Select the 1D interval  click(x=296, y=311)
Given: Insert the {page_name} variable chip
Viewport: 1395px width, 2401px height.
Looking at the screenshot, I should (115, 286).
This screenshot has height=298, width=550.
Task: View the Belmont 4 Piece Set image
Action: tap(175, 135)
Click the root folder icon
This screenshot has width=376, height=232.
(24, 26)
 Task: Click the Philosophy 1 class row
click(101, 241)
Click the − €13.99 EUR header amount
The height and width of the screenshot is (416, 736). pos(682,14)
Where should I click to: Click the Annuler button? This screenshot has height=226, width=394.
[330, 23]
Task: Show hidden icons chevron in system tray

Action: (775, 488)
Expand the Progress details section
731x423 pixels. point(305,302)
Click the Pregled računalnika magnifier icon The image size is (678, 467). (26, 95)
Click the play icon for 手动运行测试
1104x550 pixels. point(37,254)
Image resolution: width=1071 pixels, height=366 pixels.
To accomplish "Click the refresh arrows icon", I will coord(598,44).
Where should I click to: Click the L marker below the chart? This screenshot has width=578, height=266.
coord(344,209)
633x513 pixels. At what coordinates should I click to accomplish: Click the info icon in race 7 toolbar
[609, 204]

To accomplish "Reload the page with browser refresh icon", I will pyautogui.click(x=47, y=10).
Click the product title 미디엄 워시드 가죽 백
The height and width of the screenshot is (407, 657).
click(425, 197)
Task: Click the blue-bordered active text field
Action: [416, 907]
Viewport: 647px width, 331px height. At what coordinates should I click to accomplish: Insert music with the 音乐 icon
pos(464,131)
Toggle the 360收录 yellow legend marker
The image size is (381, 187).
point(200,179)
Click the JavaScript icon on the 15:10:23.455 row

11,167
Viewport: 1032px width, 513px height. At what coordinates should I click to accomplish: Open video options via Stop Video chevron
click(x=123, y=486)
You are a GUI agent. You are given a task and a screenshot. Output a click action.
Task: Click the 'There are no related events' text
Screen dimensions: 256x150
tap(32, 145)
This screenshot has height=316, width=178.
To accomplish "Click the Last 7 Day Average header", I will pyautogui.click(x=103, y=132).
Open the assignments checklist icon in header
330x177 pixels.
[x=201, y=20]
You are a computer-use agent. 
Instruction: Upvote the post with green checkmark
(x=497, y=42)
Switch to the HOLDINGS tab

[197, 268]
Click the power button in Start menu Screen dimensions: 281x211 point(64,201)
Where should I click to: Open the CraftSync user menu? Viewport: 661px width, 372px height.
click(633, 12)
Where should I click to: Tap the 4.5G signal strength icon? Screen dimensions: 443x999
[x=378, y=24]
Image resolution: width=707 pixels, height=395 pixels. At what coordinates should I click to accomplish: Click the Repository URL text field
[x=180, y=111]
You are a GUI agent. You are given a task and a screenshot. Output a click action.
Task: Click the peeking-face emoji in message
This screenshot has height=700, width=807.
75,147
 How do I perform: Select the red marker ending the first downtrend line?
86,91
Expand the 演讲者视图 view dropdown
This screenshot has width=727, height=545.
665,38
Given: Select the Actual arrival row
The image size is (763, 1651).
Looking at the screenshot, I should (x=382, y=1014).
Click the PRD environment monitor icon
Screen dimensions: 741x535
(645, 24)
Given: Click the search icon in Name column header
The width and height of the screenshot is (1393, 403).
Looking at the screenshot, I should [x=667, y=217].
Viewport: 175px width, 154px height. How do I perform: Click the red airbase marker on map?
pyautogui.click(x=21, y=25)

——

* [WORK TASK] Set down each line exactly as it appears in the data.

* [RESULT OF THIS TASK]
Select the 1D interval  click(x=296, y=311)
Given: Insert the {page_name} variable chip
Viewport: 1395px width, 2401px height.
Looking at the screenshot, I should (115, 286).
This screenshot has height=298, width=550.
Task: View the Belmont 4 Piece Set image
Action: tap(175, 135)
Click the root folder icon
This screenshot has width=376, height=232.
(24, 26)
 Task: Click the Philosophy 1 class row
click(101, 241)
Click the − €13.99 EUR header amount
The height and width of the screenshot is (416, 736). pos(682,14)
Where should I click to: Click the Annuler button? This screenshot has height=226, width=394.
[330, 23]
Task: Show hidden icons chevron in system tray

Action: (775, 488)
Expand the Progress details section
731x423 pixels. point(305,302)
Click the Pregled računalnika magnifier icon The image size is (678, 467). (26, 95)
Click the play icon for 手动运行测试
1104x550 pixels. point(37,254)
Image resolution: width=1071 pixels, height=366 pixels.
To accomplish "Click the refresh arrows icon", I will coord(598,44).
Where should I click to: Click the L marker below the chart? This screenshot has width=578, height=266.
coord(344,209)
633x513 pixels. At what coordinates should I click to accomplish: Click the info icon in race 7 toolbar
[609, 204]

To accomplish "Reload the page with browser refresh icon", I will pyautogui.click(x=47, y=10).
Click the product title 미디엄 워시드 가죽 백
The height and width of the screenshot is (407, 657).
click(425, 197)
Task: Click the blue-bordered active text field
Action: [416, 907]
Viewport: 647px width, 331px height. At what coordinates should I click to accomplish: Insert music with the 音乐 icon
pos(464,131)
Toggle the 360收录 yellow legend marker
The image size is (381, 187).
point(200,179)
Click the JavaScript icon on the 15:10:23.455 row

11,167
Viewport: 1032px width, 513px height. At what coordinates should I click to accomplish: Open video options via Stop Video chevron
click(x=123, y=486)
You are a GUI agent. You are given a task and a screenshot. Output a click action.
Task: Click the 'There are no related events' text
Screen dimensions: 256x150
tap(32, 145)
This screenshot has height=316, width=178.
To accomplish "Click the Last 7 Day Average header", I will pyautogui.click(x=103, y=132).
Open the assignments checklist icon in header
330x177 pixels.
[x=201, y=20]
You are a computer-use agent. 
Instruction: Upvote the post with green checkmark
(x=497, y=42)
Switch to the HOLDINGS tab

[197, 268]
Click the power button in Start menu Screen dimensions: 281x211 point(64,201)
Where should I click to: Open the CraftSync user menu? Viewport: 661px width, 372px height.
click(633, 12)
Where should I click to: Tap the 4.5G signal strength icon? Screen dimensions: 443x999
[x=378, y=24]
Image resolution: width=707 pixels, height=395 pixels. At what coordinates should I click to accomplish: Click the Repository URL text field
[x=180, y=111]
You are a GUI agent. You are given a task and a screenshot. Output a click action.
Task: Click the peeking-face emoji in message
This screenshot has height=700, width=807.
75,147
 How do I perform: Select the red marker ending the first downtrend line?
86,91
Expand the 演讲者视图 view dropdown
This screenshot has width=727, height=545.
665,38
Given: Select the Actual arrival row
The image size is (763, 1651).
Looking at the screenshot, I should (x=382, y=1014).
Click the PRD environment monitor icon
Screen dimensions: 741x535
(645, 24)
Given: Click the search icon in Name column header
The width and height of the screenshot is (1393, 403).
Looking at the screenshot, I should [x=667, y=217].
Viewport: 175px width, 154px height. How do I perform: Click the red airbase marker on map?
pyautogui.click(x=21, y=25)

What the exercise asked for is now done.